PITTSBURGH (AP) -- A neurologist who befriended the man arrested in a shooting rampage that killed three immigrants, a Jewish woman and a black man said the shooting suspect often expressed paranoid ideas and sometimes believed he was being followed.
"Some of the things he said were just so outlandish," Dr. George Naruns of St. Petersburg, Fla., said Sunday about Richard Scott Baumhammers, 34.Police searching the home where Baumhammers lived also found a three-page manifesto indicating he was trying to form a political party opposed to immigration, the Pittsburgh Post-Gazette reported.

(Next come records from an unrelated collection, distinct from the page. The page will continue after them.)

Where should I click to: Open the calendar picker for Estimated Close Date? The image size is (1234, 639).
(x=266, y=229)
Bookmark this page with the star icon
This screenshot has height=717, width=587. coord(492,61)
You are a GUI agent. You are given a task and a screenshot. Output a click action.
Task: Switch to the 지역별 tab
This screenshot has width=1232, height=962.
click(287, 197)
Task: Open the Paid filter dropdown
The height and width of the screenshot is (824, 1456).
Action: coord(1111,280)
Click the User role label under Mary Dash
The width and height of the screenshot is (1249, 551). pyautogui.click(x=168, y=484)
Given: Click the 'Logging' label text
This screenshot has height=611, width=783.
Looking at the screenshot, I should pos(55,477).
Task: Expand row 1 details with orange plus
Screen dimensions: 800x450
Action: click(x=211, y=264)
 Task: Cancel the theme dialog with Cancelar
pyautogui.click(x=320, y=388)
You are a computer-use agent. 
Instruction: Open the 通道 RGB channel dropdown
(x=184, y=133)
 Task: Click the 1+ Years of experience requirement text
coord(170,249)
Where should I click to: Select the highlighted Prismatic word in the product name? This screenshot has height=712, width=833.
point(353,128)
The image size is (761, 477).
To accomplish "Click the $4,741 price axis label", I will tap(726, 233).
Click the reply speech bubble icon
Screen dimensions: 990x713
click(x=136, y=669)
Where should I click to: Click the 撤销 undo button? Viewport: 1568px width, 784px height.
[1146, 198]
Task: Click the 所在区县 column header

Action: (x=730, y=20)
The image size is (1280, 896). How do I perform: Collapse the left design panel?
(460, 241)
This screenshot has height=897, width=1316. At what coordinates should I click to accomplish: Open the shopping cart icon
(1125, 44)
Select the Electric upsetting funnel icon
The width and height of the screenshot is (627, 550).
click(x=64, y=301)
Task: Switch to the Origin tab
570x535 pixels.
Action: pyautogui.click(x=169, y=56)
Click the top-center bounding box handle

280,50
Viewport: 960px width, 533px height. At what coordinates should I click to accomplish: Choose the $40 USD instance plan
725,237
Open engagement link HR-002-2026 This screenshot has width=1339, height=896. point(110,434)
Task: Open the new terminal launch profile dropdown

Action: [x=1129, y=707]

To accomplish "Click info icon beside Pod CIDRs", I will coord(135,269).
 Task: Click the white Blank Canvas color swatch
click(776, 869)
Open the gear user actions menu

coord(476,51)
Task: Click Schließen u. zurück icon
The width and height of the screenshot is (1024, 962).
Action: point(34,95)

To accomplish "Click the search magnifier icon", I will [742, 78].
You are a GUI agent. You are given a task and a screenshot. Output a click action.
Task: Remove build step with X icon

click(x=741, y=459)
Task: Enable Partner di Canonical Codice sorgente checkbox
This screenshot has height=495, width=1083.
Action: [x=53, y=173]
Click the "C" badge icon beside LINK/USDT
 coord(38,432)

The document, which included Baumhammers' signature as "chairman" of The Free Market Party, advocated the rights of European Americans and denounced Third World immigration, according to a prosecution source whom the newspaper didn't name.
Mike Manko, a spokesman for District Attorney Stephen Zappala Jr., said Sunday he had no comment on the Post-Gazette report.
Naruns befriended Baumhammers in an Internet chat group about the eastern European country of Latvia, where Baumhammers' parents were born. Naruns said Baumhammers would come across as normal in one conversation and express strange ideas in the next.
He also appeared to have personality problems, including a tendency to brag, that made people uneasy and may have interfered with his attempts to get a job and make friends, Naruns said. But the doctor said he never saw Baumhammers enraged.
"The sad thing is that he could have gotten some counseling or some help, he could have dealt with some of these minor issues before they turned into all of this," Naruns said.